EIZOとJR西日本、共同開発のAIエッジコンピュータ「mitococa Edge」を発売

2026年5月22日 10時45分更新


 EIZO株式会社は2026年5月21日に、西日本旅客鉄道株式会社と共創し、監視カメラ映像から混雑や侵入、転倒、滞留などの異常を現場で即座に検知・通知する画像認識AIソリューションを実装したAIエッジコンピュータ「mitococa Edge」を同日より販売開始したと発表した。本製品は、両社が持つ設計ノウハウや技術力を持ち寄って共同開発されたもので、監視カメラを設置した現場(エッジ)側で高度なAI解析を完結させることができるデバイスである。現在、工場、交通インフラ、医療現場、商業施設といった様々なミッションクリティカルな現場において、深刻な人手不足の解決や業務の安全確保、生産性の向上に対するニーズが急速に高まっている。このような背景から、両社は強力なパートナーシップを結び、リアルタイム性とセキュリティ、そしてコストパフォーマンスを同時に満たす最先端の映像監視ソリューションを市場に投入した。

mitococa Edge

 今回発売された「mitococa Edge」のベースとなるアプリケーションには、JR西日本が長年にわたり実際の鉄道運営や現場管理の中で磨き上げてきた、高精度なAI画像検知技術「mitococa AI」が採用されている。この技術により、カメラの映像から人や特定の物体を極めて高い精度で判別することが可能となった。さらに共同開発にあたり、両社はAIの実行環境の再構築や、GPUの最適化、長時間の安定稼働を支える堅牢な放熱設計などを共同で推進した。その結果、従来の構成であるIPカメラ単体で「mitococa AI」を動作させていた環境と比較して、AIの処理速度を約5倍に向上させることに成功している。本製品は導入する市場や現場の環境に合わせて柔軟なカスタマイズが可能となっており、鉄道市場のみならず、医療、製造業、高速道路といった社会インフラ事業まで幅広い分野への展開を想定している。

mitococa Edge

 近年、画像認識や判断処理を行うAIシステムはクラウド上のサーバーを利用することが一般的であったが、これに対し「mitococa Edge」が採用するエッジAIは、現場に設置された小型コンピュータ内で全ての処理を完結させる。映像データを外部のネットワークへ送信する必要がないため、通信環境の混雑や遮断に左右されることなく、混雑・侵入・転倒・滞留といった異常事態を即時に検知・現場へ通知できる高いリアルタイム性を備えている。さらに、映像情報が施設外に流出しないため個人のプライバシー保護や機密情報のセキュリティ確保に優れているほか、クラウドの利用料や大容量のデータ通信費といったランニングコストを大幅に抑えられるメリットがある。mitococa Edgeは1台で最大5台までのIPカメラ映像をネットワーク経由で同時に解析することができ、その設定や検知状況の確認はブラウザ上から直感的に操作できる設計となっている。

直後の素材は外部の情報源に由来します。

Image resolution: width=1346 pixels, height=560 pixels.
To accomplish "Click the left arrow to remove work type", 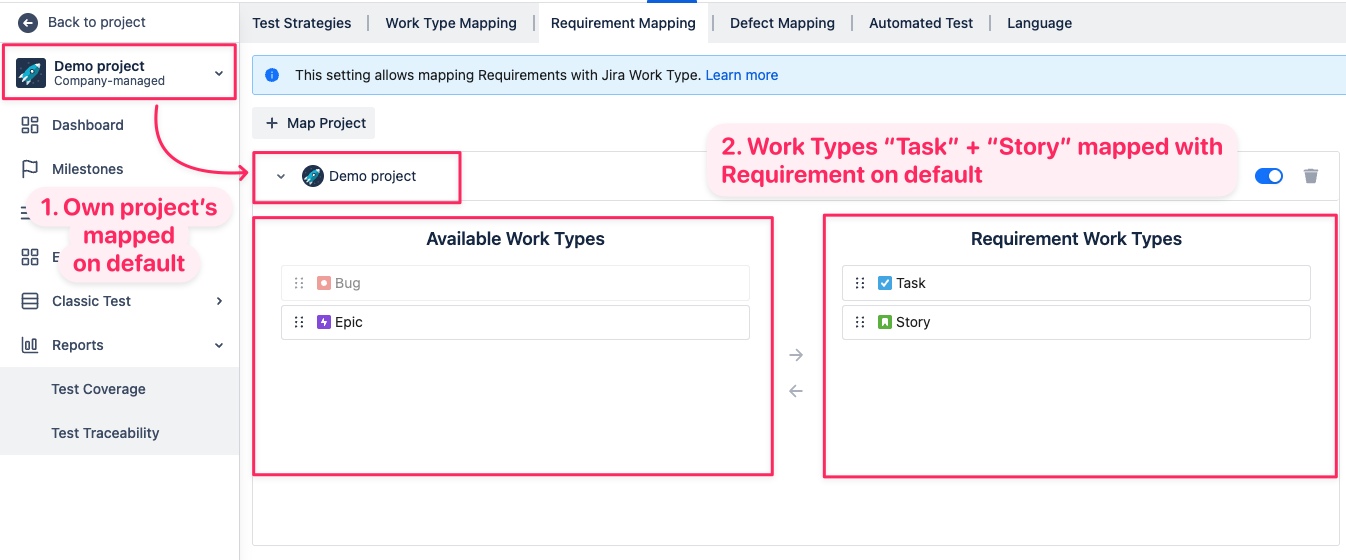I will point(796,391).
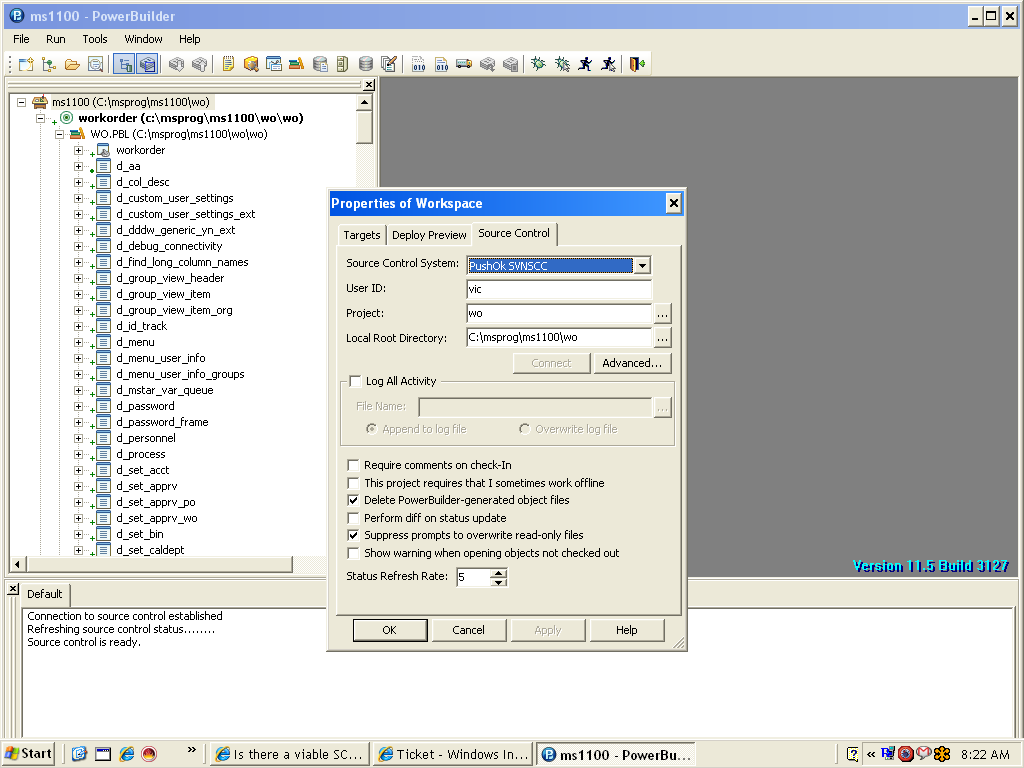Expand the d_menu tree node
Viewport: 1024px width, 768px height.
[x=78, y=342]
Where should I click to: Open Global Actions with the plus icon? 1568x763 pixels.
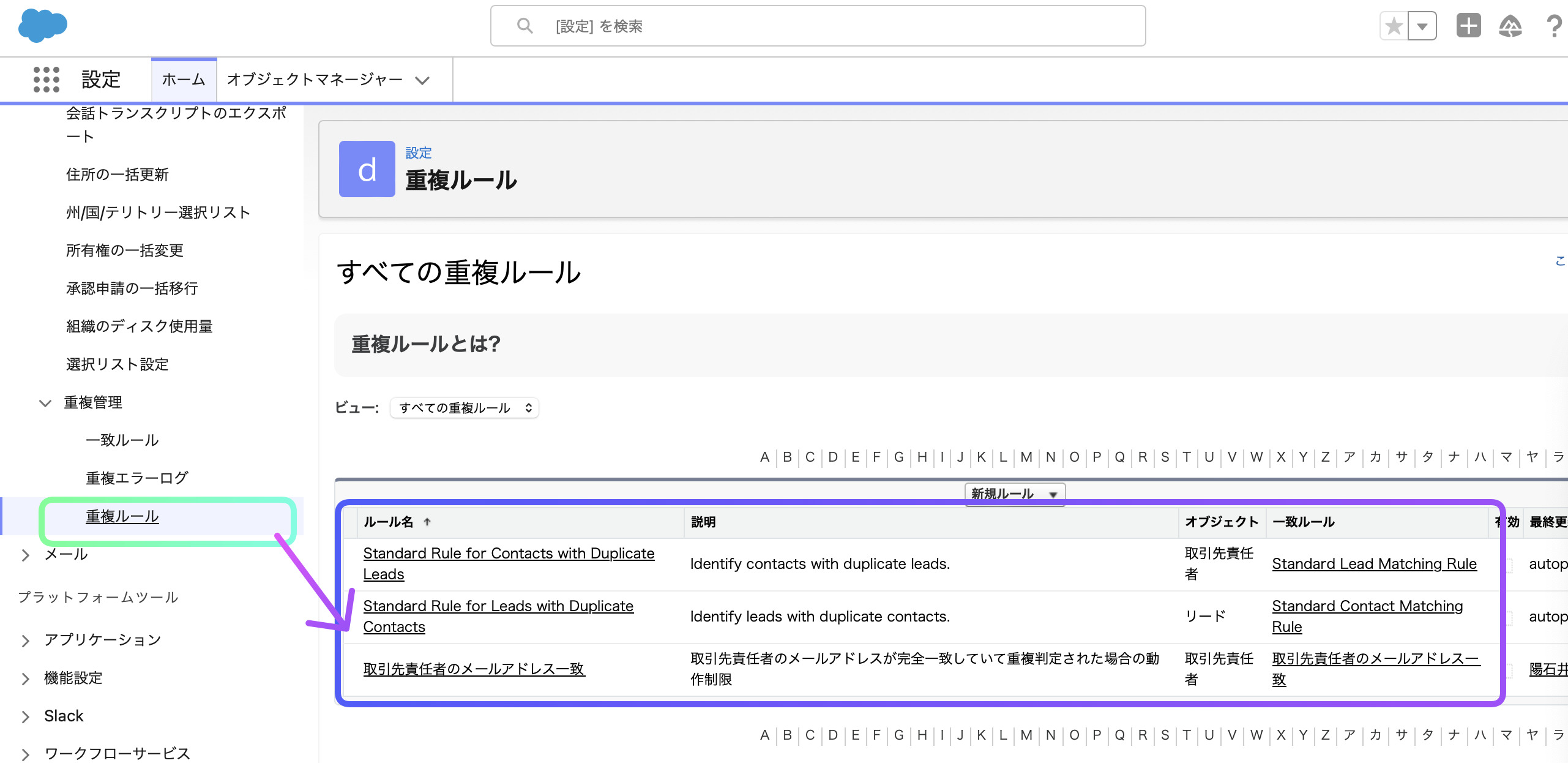point(1468,25)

 また、本製品は同一ネットワーク上に存在するパトランプなどの報知装置や指定のメールアドレスへ異常を即座に通知できるだけでなく、EIZOが提供する既存のIPデコーダ製品と接続することで、監視映像の同時表示や画面上へのアラート表示をシームレスに行うことができる。ストリーミングゲートウェイボックスと接続すれば、データ通信量の削減や遅延のさらなる緩和も可能だ。同社は、2020年から映像の撮影、配信、記録、表示をトータルで提供するシステム「EVS(EIZO Visual Systems)」を展開しており、今回のようなパートナー企業のAIアプリケーションを自社のエッジデバイス上で動作させる「共創AIエッジコンピュータ」は、EVSの新たな進化形と位置づけられている。なお、2026年5月27日から29日までインテックス大阪で開催される「第2回鉄道技術展・大阪」のEIZOブースおよびJR西日本ブースにおいて、本製品の展示と実際の動作実演が行われる予定である。

 このように、EIZOの優れたハードウェア・ソフトウェア設計力と、JR西日本の現場に即したAI技術が融合したことで、実社会のインフラや産業現場の安全性と効率性を飛躍的に高める新たな一歩が踏み出された。